SET EXERCISE:
Copy every one of the entries below word for word, keeping each line unchanged.

EXERCISE INPUT:
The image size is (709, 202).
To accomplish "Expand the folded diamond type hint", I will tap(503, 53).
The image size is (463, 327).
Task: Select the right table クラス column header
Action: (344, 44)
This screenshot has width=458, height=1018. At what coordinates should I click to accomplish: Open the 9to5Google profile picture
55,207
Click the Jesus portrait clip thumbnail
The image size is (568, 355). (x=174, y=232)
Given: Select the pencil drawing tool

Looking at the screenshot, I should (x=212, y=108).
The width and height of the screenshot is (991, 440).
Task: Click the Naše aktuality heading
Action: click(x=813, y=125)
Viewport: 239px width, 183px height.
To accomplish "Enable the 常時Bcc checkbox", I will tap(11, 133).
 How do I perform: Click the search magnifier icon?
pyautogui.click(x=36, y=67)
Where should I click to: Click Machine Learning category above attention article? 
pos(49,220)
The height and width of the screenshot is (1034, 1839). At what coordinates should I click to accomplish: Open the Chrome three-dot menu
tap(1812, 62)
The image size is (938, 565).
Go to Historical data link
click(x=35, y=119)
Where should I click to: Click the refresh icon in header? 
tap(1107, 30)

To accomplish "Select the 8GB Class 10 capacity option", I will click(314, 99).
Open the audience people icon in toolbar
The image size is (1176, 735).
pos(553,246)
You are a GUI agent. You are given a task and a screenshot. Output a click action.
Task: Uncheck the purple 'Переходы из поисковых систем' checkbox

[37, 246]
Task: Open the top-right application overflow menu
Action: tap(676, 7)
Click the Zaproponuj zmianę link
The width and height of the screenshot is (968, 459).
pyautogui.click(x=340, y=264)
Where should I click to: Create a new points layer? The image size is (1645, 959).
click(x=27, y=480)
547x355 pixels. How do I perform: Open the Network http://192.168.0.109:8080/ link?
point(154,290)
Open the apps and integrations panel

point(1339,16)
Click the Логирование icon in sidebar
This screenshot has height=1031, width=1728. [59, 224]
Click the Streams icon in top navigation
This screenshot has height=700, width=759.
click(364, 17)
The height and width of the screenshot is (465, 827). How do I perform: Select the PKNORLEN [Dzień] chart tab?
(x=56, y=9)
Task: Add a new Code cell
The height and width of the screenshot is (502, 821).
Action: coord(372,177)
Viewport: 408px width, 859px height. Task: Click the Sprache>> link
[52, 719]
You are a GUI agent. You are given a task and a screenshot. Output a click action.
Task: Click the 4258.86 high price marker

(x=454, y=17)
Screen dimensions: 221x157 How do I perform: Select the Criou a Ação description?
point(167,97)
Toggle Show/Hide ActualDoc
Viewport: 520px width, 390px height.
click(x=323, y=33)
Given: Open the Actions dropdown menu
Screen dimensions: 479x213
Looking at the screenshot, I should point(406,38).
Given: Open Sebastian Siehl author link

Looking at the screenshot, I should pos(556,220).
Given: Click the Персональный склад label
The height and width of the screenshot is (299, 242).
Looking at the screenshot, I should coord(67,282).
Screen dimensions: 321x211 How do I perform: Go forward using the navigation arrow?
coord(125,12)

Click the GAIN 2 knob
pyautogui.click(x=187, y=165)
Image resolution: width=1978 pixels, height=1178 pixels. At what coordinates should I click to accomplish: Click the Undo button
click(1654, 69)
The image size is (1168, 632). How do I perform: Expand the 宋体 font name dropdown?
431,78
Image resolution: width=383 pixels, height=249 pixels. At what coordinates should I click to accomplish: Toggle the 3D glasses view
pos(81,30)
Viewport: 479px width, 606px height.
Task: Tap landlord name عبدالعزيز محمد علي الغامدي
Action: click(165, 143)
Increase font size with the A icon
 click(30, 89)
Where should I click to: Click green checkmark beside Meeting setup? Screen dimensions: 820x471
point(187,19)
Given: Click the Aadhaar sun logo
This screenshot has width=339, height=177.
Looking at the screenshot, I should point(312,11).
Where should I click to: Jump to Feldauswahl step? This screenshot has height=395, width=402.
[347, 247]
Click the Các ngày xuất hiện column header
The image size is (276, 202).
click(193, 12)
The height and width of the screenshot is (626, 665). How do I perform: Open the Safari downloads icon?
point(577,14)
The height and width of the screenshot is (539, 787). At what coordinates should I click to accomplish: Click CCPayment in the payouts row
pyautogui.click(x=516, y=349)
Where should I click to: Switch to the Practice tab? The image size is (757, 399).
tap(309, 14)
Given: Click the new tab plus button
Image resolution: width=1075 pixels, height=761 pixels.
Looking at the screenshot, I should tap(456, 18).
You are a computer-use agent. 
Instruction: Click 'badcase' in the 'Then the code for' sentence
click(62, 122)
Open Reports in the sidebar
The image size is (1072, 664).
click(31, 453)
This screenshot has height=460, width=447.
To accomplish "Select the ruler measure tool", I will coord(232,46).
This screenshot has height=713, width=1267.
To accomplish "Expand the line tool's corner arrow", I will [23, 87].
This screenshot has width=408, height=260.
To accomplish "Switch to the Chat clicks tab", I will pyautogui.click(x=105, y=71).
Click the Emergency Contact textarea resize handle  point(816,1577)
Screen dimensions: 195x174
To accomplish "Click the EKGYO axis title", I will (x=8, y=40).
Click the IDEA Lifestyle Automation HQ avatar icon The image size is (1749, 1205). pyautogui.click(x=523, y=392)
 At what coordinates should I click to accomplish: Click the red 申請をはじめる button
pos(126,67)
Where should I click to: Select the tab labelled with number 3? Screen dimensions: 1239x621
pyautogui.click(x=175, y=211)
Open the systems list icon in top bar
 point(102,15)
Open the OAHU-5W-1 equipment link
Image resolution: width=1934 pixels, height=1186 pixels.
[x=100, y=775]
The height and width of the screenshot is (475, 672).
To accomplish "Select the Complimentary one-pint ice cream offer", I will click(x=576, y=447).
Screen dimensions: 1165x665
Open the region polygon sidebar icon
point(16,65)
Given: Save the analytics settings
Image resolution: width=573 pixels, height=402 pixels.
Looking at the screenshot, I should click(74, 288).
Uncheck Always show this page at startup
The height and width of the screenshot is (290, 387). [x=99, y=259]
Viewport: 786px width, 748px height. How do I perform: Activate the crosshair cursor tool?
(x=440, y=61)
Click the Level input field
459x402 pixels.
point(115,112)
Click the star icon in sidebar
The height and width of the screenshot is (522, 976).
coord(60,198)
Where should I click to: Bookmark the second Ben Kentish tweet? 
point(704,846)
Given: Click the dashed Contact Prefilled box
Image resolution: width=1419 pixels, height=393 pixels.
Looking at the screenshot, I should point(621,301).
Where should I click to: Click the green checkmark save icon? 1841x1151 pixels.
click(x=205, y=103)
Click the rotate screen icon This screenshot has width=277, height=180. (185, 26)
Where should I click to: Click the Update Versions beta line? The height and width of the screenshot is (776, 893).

OUTPUT FOR THIS EXERCISE:
The image size is (709, 202).
To accomplish "Expand the folded diamond type hint", I will tap(503, 53).
The image size is (463, 327).
Task: Select the right table クラス column header
Action: (344, 44)
This screenshot has width=458, height=1018. At what coordinates should I click to accomplish: Open the 9to5Google profile picture
55,207
Click the Jesus portrait clip thumbnail
The image size is (568, 355). (x=174, y=232)
Given: Select the pencil drawing tool

Looking at the screenshot, I should (x=212, y=108).
The width and height of the screenshot is (991, 440).
Task: Click the Naše aktuality heading
Action: click(x=813, y=125)
Viewport: 239px width, 183px height.
To accomplish "Enable the 常時Bcc checkbox", I will tap(11, 133).
 How do I perform: Click the search magnifier icon?
pyautogui.click(x=36, y=67)
Where should I click to: Click Machine Learning category above attention article? 
pos(49,220)
The height and width of the screenshot is (1034, 1839). At what coordinates should I click to accomplish: Open the Chrome three-dot menu
tap(1812, 62)
The image size is (938, 565).
Go to Historical data link
click(x=35, y=119)
Where should I click to: Click the refresh icon in header? 
tap(1107, 30)

To accomplish "Select the 8GB Class 10 capacity option", I will click(314, 99).
Open the audience people icon in toolbar
The image size is (1176, 735).
pos(553,246)
You are a GUI agent. You are given a task and a screenshot. Output a click action.
Task: Uncheck the purple 'Переходы из поисковых систем' checkbox

[37, 246]
Task: Open the top-right application overflow menu
Action: tap(676, 7)
Click the Zaproponuj zmianę link
The width and height of the screenshot is (968, 459).
pyautogui.click(x=340, y=264)
Where should I click to: Create a new points layer? The image size is (1645, 959).
click(x=27, y=480)
547x355 pixels. How do I perform: Open the Network http://192.168.0.109:8080/ link?
point(154,290)
Open the apps and integrations panel

point(1339,16)
Click the Логирование icon in sidebar
This screenshot has height=1031, width=1728. [59, 224]
Click the Streams icon in top navigation
This screenshot has height=700, width=759.
click(364, 17)
The height and width of the screenshot is (465, 827). How do I perform: Select the PKNORLEN [Dzień] chart tab?
(x=56, y=9)
Task: Add a new Code cell
The height and width of the screenshot is (502, 821).
Action: coord(372,177)
Viewport: 408px width, 859px height. Task: Click the Sprache>> link
[52, 719]
You are a GUI agent. You are given a task and a screenshot. Output a click action.
Task: Click the 4258.86 high price marker

(x=454, y=17)
Screen dimensions: 221x157 How do I perform: Select the Criou a Ação description?
point(167,97)
Toggle Show/Hide ActualDoc
Viewport: 520px width, 390px height.
click(x=323, y=33)
Given: Open the Actions dropdown menu
Screen dimensions: 479x213
Looking at the screenshot, I should point(406,38).
Given: Open Sebastian Siehl author link

Looking at the screenshot, I should pos(556,220).
Given: Click the Персональный склад label
The height and width of the screenshot is (299, 242).
Looking at the screenshot, I should coord(67,282).
Screen dimensions: 321x211 How do I perform: Go forward using the navigation arrow?
coord(125,12)

Click the GAIN 2 knob
pyautogui.click(x=187, y=165)
Image resolution: width=1978 pixels, height=1178 pixels. At what coordinates should I click to accomplish: Click the Undo button
click(1654, 69)
The image size is (1168, 632). How do I perform: Expand the 宋体 font name dropdown?
431,78
Image resolution: width=383 pixels, height=249 pixels. At what coordinates should I click to accomplish: Toggle the 3D glasses view
pos(81,30)
Viewport: 479px width, 606px height.
Task: Tap landlord name عبدالعزيز محمد علي الغامدي
Action: click(165, 143)
Increase font size with the A icon
 click(30, 89)
Where should I click to: Click green checkmark beside Meeting setup? Screen dimensions: 820x471
point(187,19)
Given: Click the Aadhaar sun logo
This screenshot has width=339, height=177.
Looking at the screenshot, I should point(312,11).
Where should I click to: Jump to Feldauswahl step? This screenshot has height=395, width=402.
[347, 247]
Click the Các ngày xuất hiện column header
The image size is (276, 202).
click(193, 12)
The height and width of the screenshot is (626, 665). How do I perform: Open the Safari downloads icon?
point(577,14)
The height and width of the screenshot is (539, 787). At what coordinates should I click to accomplish: Click CCPayment in the payouts row
pyautogui.click(x=516, y=349)
Where should I click to: Switch to the Practice tab? The image size is (757, 399).
tap(309, 14)
Given: Click the new tab plus button
Image resolution: width=1075 pixels, height=761 pixels.
Looking at the screenshot, I should tap(456, 18).
You are a computer-use agent. 
Instruction: Click 'badcase' in the 'Then the code for' sentence
click(62, 122)
Open Reports in the sidebar
The image size is (1072, 664).
click(31, 453)
This screenshot has height=460, width=447.
To accomplish "Select the ruler measure tool", I will coord(232,46).
This screenshot has height=713, width=1267.
To accomplish "Expand the line tool's corner arrow", I will [23, 87].
This screenshot has width=408, height=260.
To accomplish "Switch to the Chat clicks tab", I will pyautogui.click(x=105, y=71).
Click the Emergency Contact textarea resize handle  point(816,1577)
Screen dimensions: 195x174
To accomplish "Click the EKGYO axis title", I will (x=8, y=40).
Click the IDEA Lifestyle Automation HQ avatar icon The image size is (1749, 1205). pyautogui.click(x=523, y=392)
 At what coordinates should I click to accomplish: Click the red 申請をはじめる button
pos(126,67)
Where should I click to: Select the tab labelled with number 3? Screen dimensions: 1239x621
pyautogui.click(x=175, y=211)
Open the systems list icon in top bar
 point(102,15)
Open the OAHU-5W-1 equipment link
Image resolution: width=1934 pixels, height=1186 pixels.
[x=100, y=775]
The height and width of the screenshot is (475, 672).
To accomplish "Select the Complimentary one-pint ice cream offer", I will click(x=576, y=447).
Screen dimensions: 1165x665
Open the region polygon sidebar icon
point(16,65)
Given: Save the analytics settings
Image resolution: width=573 pixels, height=402 pixels.
Looking at the screenshot, I should click(74, 288).
Uncheck Always show this page at startup
The height and width of the screenshot is (290, 387). [x=99, y=259]
Viewport: 786px width, 748px height. How do I perform: Activate the crosshair cursor tool?
(x=440, y=61)
Click the Level input field
459x402 pixels.
point(115,112)
Click the star icon in sidebar
The height and width of the screenshot is (522, 976).
coord(60,198)
Where should I click to: Bookmark the second Ben Kentish tweet? 
point(704,846)
Given: Click the dashed Contact Prefilled box
Image resolution: width=1419 pixels, height=393 pixels.
Looking at the screenshot, I should point(621,301).
Where should I click to: Click the green checkmark save icon? 1841x1151 pixels.
click(x=205, y=103)
Click the rotate screen icon This screenshot has width=277, height=180. (185, 26)
Where should I click to: Click the Update Versions beta line? The height and width of the screenshot is (776, 893).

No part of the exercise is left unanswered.